Cloud Cost Management Startup Cloudyn Raises $4M
Cloudyn primarily monitors AWS cloud environments, but says about 20 percent of its customers use Google’s cloud. (Screenshot: Cloudyn)

Cloud Cost Management Startup Cloudyn Raises $4M

Serving predominantly AWS customers, with some Google and OpenStack cloud customers, the startup claims 400-percent annual revenue gains.

Cloud cost management and monitoring is a crowded space, but Cloudyn believes it offers unique value that will set it apart from the pack. The company has secured $4 million in its first institutional funding round, which will go toward expanding its market reach and the breadth of its product portfolio.

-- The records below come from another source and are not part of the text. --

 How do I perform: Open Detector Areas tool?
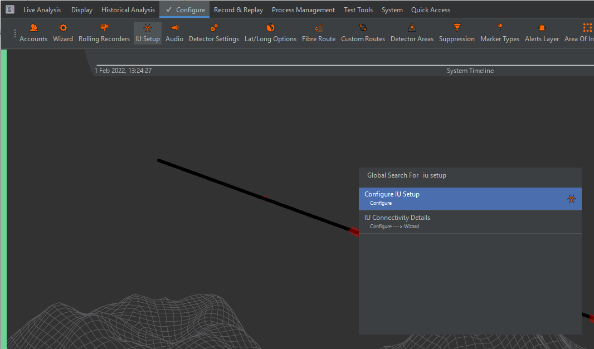412,33
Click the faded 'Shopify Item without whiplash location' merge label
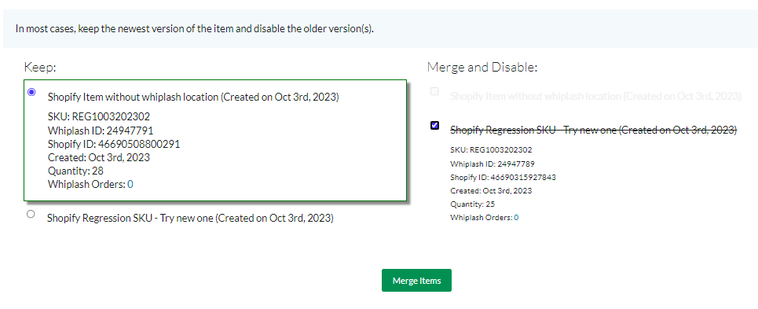The image size is (758, 309). coord(595,96)
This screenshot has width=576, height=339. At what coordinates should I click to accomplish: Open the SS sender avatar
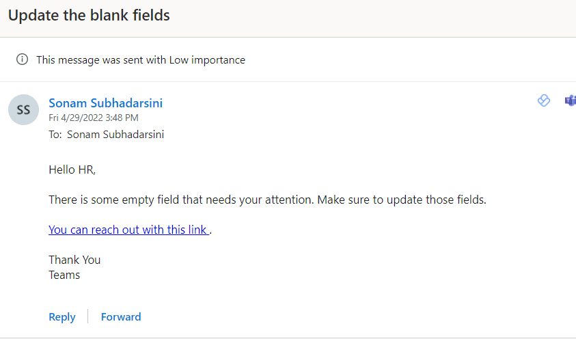coord(23,109)
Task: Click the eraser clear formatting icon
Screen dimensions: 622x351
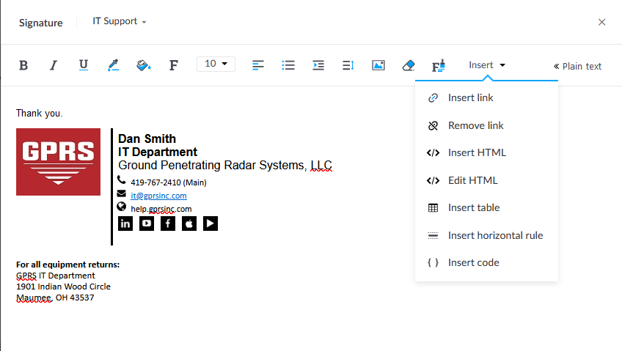Action: click(x=409, y=65)
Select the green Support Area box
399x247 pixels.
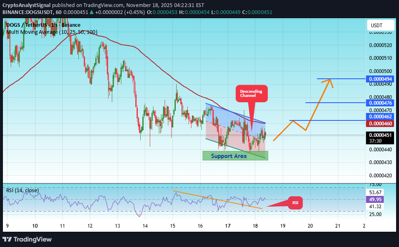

The round was led by Titanium Investments, existing investor RDSeed also participating.

Cloudyn CEO Sharon Wagner said Cloudyn had a technological edge in its ability to work across multiple clouds and strength in hybrid cloud.

One a user provides credentials, Cloudyn begins analyzing usage. “We look for optimal cost and performance,” Wagner said. “We look at resources between clouds, data centers. Forty-eight hours after we gather information, we provide a multi-dimensional view of performance and cost, allowing [the customer] to slice and dice. After 10 days of collecting information, we start to provide actionable recommendations. The first option is to optimize internally, then we also provide comparison and recommendations for workload migration and transition among clouds.”

Cloudyn started with cloud cost management for Amazon Web Services customers, like many companies in the space do, but has continuously added support for other clouds, such as Google Cloud Platform, Rackspace and IBM SoftLayer.  Wagner said the next big additions will be Microsoft Azure and VMware’s public cloud offering. “What we hear from clients is that Azure is taking off seriously with enterprises,” he said.

The company’s biggest install base (about 70 percent) is on AWS, which comes as no surprise given the cloud provider’s maturity. Cloudyn monitors approximately 8 percent of all instances on AWS, according to Wagner.

About 20 percent of Cloudyn's customers run on GCE and the rest on an OpenStack cloud. Rackspace's cloud is OpenStack-based, and SoftLayer, while not built on OpenStack, supports the open source cloud architecture.

In total, Wagner said, the company has over 2,400 clients, most of whom have significant cloud footprints of 250 concurrent instances and above.

Cloudyn provides visibility into hybrid and multi-cloud environments but will expand the breadth of what it can show users, according to Wagner. Expect the company to introduce more granular cost visibility, down to the cost of delivering the application itself. This is something that will appeal to CIOs looking to understand the true cost to deliver a specific service.

Cloudyn has doubled its revenue every quarter for the last six quarters, resulting in 400 percent year-over-year growth, according to the company. A team of 17, the equity will help it expand staff as well.